_TASK BRIEF:_ Look below for the line that has "Click Sarah Harris's". Set down the lines from there through the line that has "Click the value", exactly as written.

_PROVIDED MATERIAL:_
--------------------------------------------------

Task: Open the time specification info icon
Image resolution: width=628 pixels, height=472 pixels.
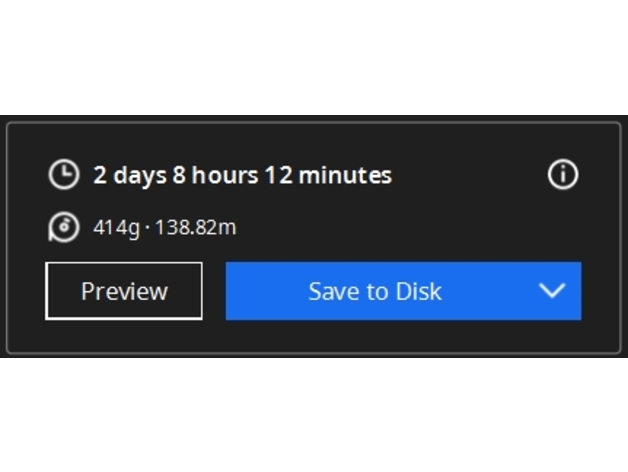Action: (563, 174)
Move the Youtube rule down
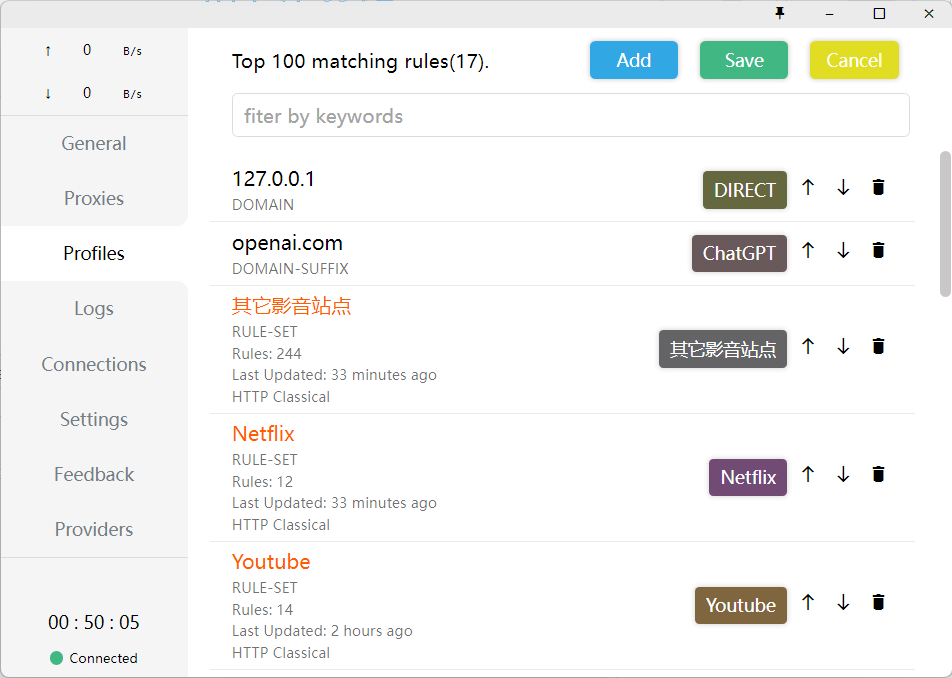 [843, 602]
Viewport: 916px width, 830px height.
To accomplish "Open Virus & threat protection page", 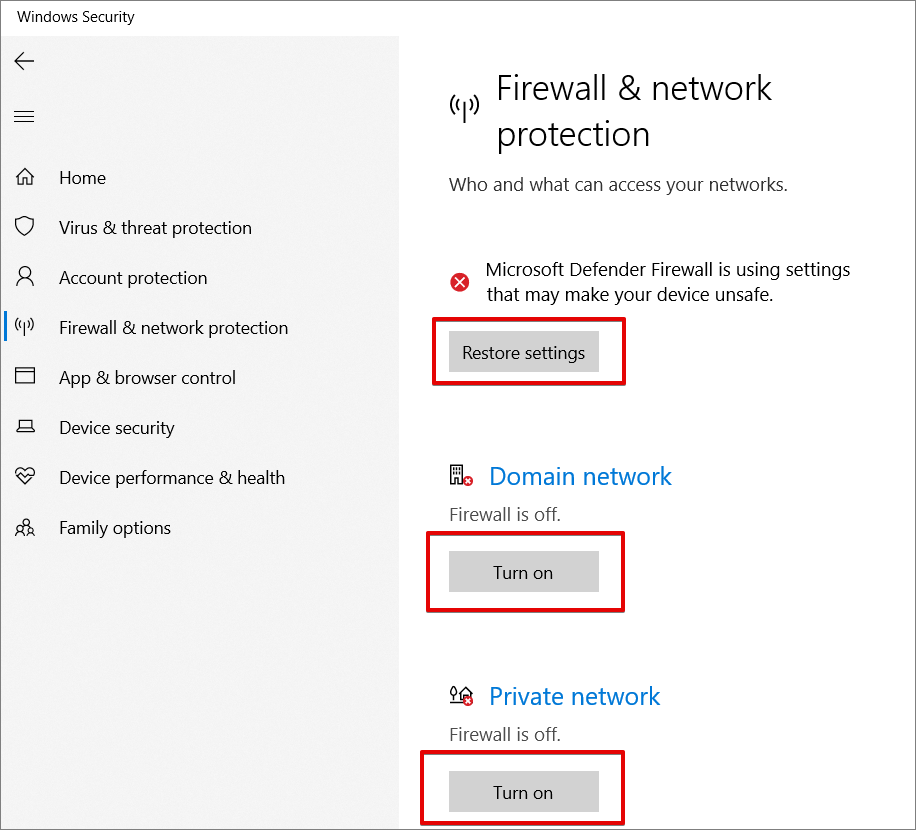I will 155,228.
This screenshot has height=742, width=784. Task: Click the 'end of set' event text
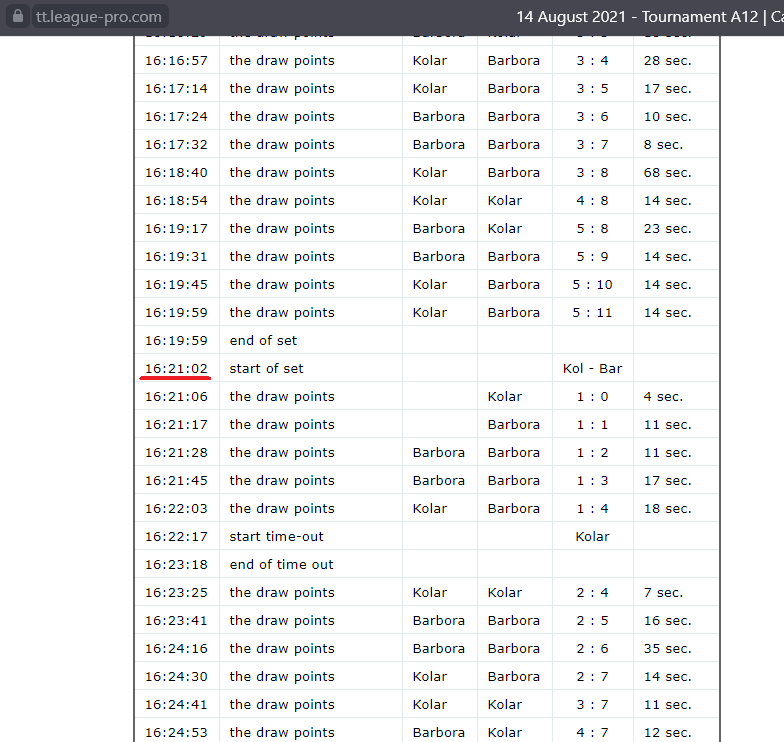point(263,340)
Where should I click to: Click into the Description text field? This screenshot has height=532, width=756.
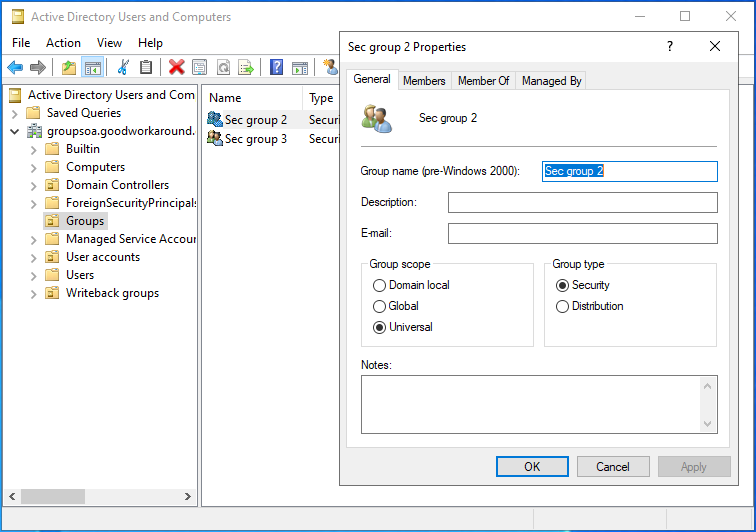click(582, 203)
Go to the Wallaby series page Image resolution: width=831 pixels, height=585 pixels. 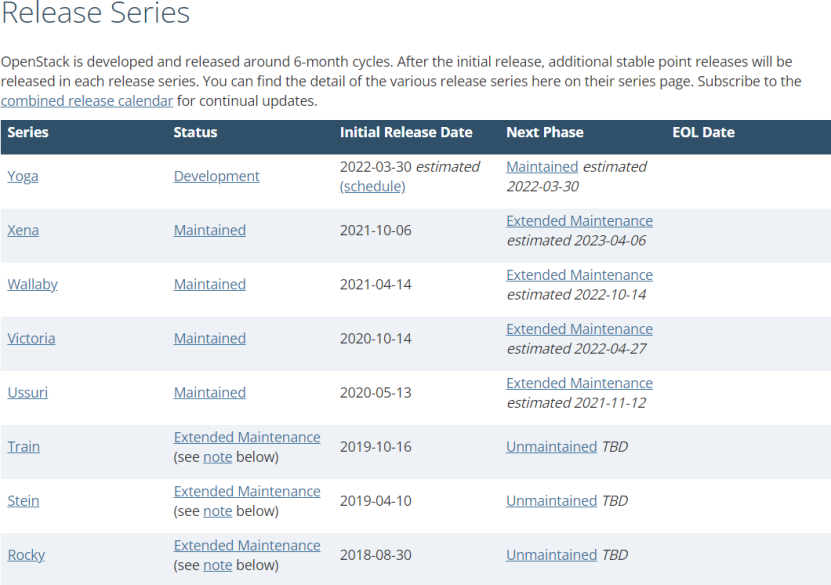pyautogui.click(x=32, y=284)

--------------------------------------------------

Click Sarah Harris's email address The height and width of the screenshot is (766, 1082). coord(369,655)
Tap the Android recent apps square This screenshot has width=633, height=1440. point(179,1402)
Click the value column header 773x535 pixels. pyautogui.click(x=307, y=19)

--------------------------------------------------

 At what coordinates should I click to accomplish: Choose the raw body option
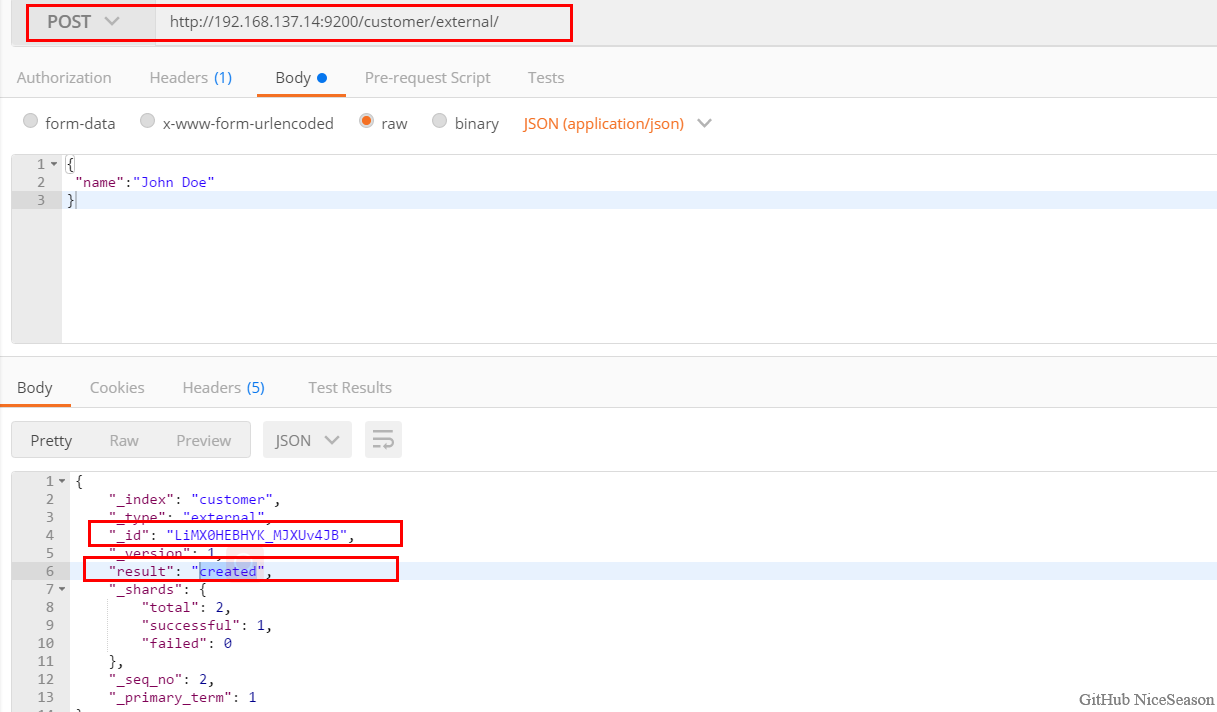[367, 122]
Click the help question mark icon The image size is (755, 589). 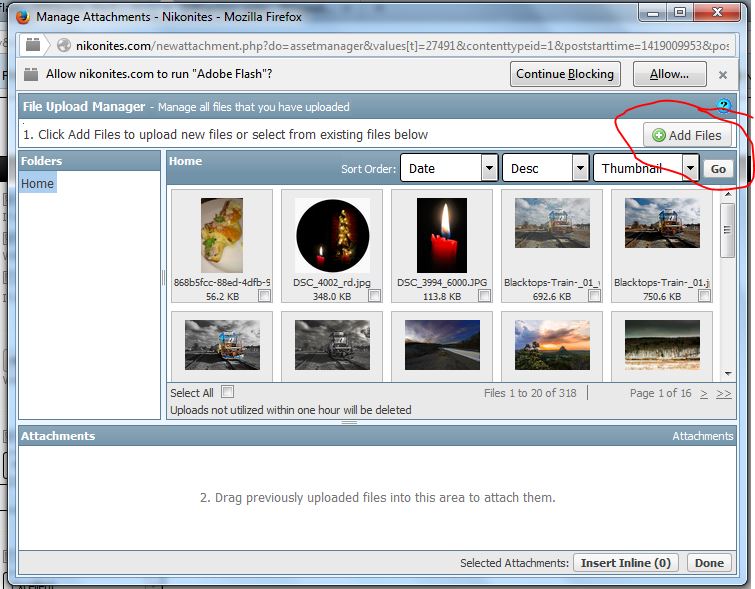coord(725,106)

--------------------------------------------------

_REPLY:_
Click Sarah Harris's email address The height and width of the screenshot is (766, 1082). coord(369,655)
Tap the Android recent apps square This screenshot has width=633, height=1440. point(179,1402)
Click the value column header 773x535 pixels. pyautogui.click(x=307, y=19)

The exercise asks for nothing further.